Exercise aim> Rewrite the data below with every "How do I perform" changed to "How can I perform" and nothing else altered.

[Word and element pointing data]

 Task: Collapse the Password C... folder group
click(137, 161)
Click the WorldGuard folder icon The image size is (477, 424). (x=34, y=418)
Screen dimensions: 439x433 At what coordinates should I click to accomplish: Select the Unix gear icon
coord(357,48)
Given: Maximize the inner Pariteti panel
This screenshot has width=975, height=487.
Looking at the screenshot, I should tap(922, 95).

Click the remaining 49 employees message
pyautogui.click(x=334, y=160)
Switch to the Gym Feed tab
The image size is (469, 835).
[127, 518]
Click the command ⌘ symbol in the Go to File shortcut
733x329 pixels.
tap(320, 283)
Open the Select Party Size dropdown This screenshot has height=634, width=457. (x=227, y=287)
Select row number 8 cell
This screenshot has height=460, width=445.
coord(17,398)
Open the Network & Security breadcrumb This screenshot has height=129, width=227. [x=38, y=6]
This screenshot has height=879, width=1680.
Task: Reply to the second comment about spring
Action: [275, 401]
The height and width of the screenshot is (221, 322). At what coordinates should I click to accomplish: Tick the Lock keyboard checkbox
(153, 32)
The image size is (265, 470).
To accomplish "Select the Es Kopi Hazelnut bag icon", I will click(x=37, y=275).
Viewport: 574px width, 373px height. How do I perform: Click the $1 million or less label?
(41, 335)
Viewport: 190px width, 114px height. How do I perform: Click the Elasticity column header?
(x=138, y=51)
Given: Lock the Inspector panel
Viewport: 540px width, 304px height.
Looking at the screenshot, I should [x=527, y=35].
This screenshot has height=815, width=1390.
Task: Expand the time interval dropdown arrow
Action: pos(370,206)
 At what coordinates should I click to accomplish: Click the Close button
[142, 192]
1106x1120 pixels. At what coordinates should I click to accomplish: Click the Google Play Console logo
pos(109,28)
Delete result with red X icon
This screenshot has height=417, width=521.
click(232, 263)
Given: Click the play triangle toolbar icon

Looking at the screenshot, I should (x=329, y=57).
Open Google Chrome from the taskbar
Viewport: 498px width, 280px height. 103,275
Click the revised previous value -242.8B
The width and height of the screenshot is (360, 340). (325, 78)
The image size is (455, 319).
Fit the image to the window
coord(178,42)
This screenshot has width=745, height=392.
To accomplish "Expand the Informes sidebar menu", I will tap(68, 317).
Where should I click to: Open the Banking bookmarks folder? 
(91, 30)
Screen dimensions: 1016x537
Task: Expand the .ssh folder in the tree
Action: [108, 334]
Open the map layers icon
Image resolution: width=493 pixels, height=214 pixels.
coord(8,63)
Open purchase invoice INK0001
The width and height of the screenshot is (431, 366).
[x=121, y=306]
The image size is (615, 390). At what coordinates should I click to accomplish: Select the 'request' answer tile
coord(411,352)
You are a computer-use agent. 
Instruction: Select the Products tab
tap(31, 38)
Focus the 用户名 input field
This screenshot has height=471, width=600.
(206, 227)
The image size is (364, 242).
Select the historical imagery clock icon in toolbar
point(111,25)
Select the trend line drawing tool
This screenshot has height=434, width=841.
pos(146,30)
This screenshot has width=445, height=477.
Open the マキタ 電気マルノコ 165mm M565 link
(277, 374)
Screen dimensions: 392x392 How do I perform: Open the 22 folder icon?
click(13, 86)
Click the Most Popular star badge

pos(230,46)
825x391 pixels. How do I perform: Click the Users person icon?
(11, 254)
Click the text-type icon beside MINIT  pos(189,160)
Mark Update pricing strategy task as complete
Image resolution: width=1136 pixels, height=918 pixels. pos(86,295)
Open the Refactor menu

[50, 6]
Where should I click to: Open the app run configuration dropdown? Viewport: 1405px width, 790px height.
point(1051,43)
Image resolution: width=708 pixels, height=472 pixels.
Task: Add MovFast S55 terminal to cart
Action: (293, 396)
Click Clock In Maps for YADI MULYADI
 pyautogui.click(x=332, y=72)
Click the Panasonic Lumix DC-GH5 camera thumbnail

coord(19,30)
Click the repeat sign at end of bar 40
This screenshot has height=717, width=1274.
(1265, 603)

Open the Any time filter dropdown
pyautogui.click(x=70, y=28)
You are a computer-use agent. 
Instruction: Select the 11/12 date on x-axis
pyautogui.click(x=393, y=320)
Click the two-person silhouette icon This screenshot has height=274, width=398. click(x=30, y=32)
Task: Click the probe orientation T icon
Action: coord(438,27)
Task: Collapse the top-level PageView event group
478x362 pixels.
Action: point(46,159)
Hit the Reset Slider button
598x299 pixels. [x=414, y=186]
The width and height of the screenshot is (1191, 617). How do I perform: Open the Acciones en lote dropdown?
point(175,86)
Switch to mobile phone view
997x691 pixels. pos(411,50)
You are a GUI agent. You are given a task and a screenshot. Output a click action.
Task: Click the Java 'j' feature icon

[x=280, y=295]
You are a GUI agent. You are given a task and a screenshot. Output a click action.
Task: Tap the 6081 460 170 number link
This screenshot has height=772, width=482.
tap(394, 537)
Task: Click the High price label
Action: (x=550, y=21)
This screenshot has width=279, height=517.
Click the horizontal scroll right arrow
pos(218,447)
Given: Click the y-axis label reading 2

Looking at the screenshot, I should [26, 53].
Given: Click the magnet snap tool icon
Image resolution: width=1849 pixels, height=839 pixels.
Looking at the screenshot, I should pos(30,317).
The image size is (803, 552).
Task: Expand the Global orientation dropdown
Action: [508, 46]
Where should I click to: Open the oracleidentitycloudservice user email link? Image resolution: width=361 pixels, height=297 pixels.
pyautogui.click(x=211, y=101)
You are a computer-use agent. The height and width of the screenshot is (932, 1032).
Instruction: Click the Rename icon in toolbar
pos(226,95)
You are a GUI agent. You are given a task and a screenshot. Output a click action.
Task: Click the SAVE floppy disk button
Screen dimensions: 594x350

Expected output>
 Task: Collapse the Password C... folder group
click(137, 161)
Click the WorldGuard folder icon The image size is (477, 424). (x=34, y=418)
Screen dimensions: 439x433 At what coordinates should I click to accomplish: Select the Unix gear icon
coord(357,48)
Given: Maximize the inner Pariteti panel
This screenshot has width=975, height=487.
Looking at the screenshot, I should tap(922, 95).

Click the remaining 49 employees message
pyautogui.click(x=334, y=160)
Switch to the Gym Feed tab
The image size is (469, 835).
[127, 518]
Click the command ⌘ symbol in the Go to File shortcut
733x329 pixels.
tap(320, 283)
Open the Select Party Size dropdown This screenshot has height=634, width=457. (x=227, y=287)
Select row number 8 cell
This screenshot has height=460, width=445.
coord(17,398)
Open the Network & Security breadcrumb This screenshot has height=129, width=227. [x=38, y=6]
This screenshot has height=879, width=1680.
Task: Reply to the second comment about spring
Action: [275, 401]
The height and width of the screenshot is (221, 322). At what coordinates should I click to accomplish: Tick the Lock keyboard checkbox
(153, 32)
The image size is (265, 470).
To accomplish "Select the Es Kopi Hazelnut bag icon", I will click(x=37, y=275).
Viewport: 574px width, 373px height. How can I perform: Click the $1 million or less label?
(41, 335)
Viewport: 190px width, 114px height. How can I perform: Click the Elasticity column header?
(x=138, y=51)
Given: Lock the Inspector panel
Viewport: 540px width, 304px height.
Looking at the screenshot, I should [x=527, y=35].
This screenshot has height=815, width=1390.
Task: Expand the time interval dropdown arrow
Action: pos(370,206)
 At what coordinates should I click to accomplish: Click the Close button
[142, 192]
1106x1120 pixels. At what coordinates should I click to accomplish: Click the Google Play Console logo
pos(109,28)
Delete result with red X icon
This screenshot has height=417, width=521.
click(232, 263)
Given: Click the play triangle toolbar icon

Looking at the screenshot, I should (x=329, y=57).
Open Google Chrome from the taskbar
Viewport: 498px width, 280px height. 103,275
Click the revised previous value -242.8B
The width and height of the screenshot is (360, 340). (325, 78)
The image size is (455, 319).
Fit the image to the window
coord(178,42)
This screenshot has width=745, height=392.
To accomplish "Expand the Informes sidebar menu", I will tap(68, 317).
Where should I click to: Open the Banking bookmarks folder? 
(91, 30)
Screen dimensions: 1016x537
Task: Expand the .ssh folder in the tree
Action: [108, 334]
Open the map layers icon
Image resolution: width=493 pixels, height=214 pixels.
coord(8,63)
Open purchase invoice INK0001
The width and height of the screenshot is (431, 366).
[x=121, y=306]
The image size is (615, 390). At what coordinates should I click to accomplish: Select the 'request' answer tile
coord(411,352)
You are a computer-use agent. 
Instruction: Select the Products tab
tap(31, 38)
Focus the 用户名 input field
This screenshot has height=471, width=600.
(206, 227)
The image size is (364, 242).
Select the historical imagery clock icon in toolbar
point(111,25)
Select the trend line drawing tool
This screenshot has height=434, width=841.
pos(146,30)
This screenshot has width=445, height=477.
Open the マキタ 電気マルノコ 165mm M565 link
(277, 374)
Screen dimensions: 392x392 How can I perform: Open the 22 folder icon?
click(13, 86)
Click the Most Popular star badge

pos(230,46)
825x391 pixels. How can I perform: Click the Users person icon?
(11, 254)
Click the text-type icon beside MINIT  pos(189,160)
Mark Update pricing strategy task as complete
Image resolution: width=1136 pixels, height=918 pixels. pos(86,295)
Open the Refactor menu

[50, 6]
Where should I click to: Open the app run configuration dropdown? Viewport: 1405px width, 790px height.
point(1051,43)
Image resolution: width=708 pixels, height=472 pixels.
Task: Add MovFast S55 terminal to cart
Action: (293, 396)
Click Clock In Maps for YADI MULYADI
 pyautogui.click(x=332, y=72)
Click the Panasonic Lumix DC-GH5 camera thumbnail

coord(19,30)
Click the repeat sign at end of bar 40
This screenshot has height=717, width=1274.
(1265, 603)

Open the Any time filter dropdown
pyautogui.click(x=70, y=28)
You are a computer-use agent. 
Instruction: Select the 11/12 date on x-axis
pyautogui.click(x=393, y=320)
Click the two-person silhouette icon This screenshot has height=274, width=398. click(x=30, y=32)
Task: Click the probe orientation T icon
Action: coord(438,27)
Task: Collapse the top-level PageView event group
478x362 pixels.
Action: point(46,159)
Hit the Reset Slider button
598x299 pixels. [x=414, y=186]
The width and height of the screenshot is (1191, 617). How can I perform: Open the Acciones en lote dropdown?
point(175,86)
Switch to mobile phone view
997x691 pixels. pos(411,50)
You are a GUI agent. You are given a task and a screenshot. Output a click action.
Task: Click the Java 'j' feature icon

[x=280, y=295]
You are a GUI agent. You are given a task and a screenshot. Output a click action.
Task: Tap the 6081 460 170 number link
This screenshot has height=772, width=482.
tap(394, 537)
Task: Click the High price label
Action: (x=550, y=21)
This screenshot has width=279, height=517.
Click the horizontal scroll right arrow
pos(218,447)
Given: Click the y-axis label reading 2

Looking at the screenshot, I should [26, 53].
Given: Click the magnet snap tool icon
Image resolution: width=1849 pixels, height=839 pixels.
Looking at the screenshot, I should pos(30,317).
The image size is (803, 552).
Task: Expand the Global orientation dropdown
Action: [508, 46]
Where should I click to: Open the oracleidentitycloudservice user email link? Image resolution: width=361 pixels, height=297 pixels.
pyautogui.click(x=211, y=101)
You are a computer-use agent. The height and width of the screenshot is (932, 1032).
Instruction: Click the Rename icon in toolbar
pos(226,95)
You are a GUI agent. You are given a task and a screenshot. Output a click action.
Task: Click the SAVE floppy disk button
Screen dimensions: 594x350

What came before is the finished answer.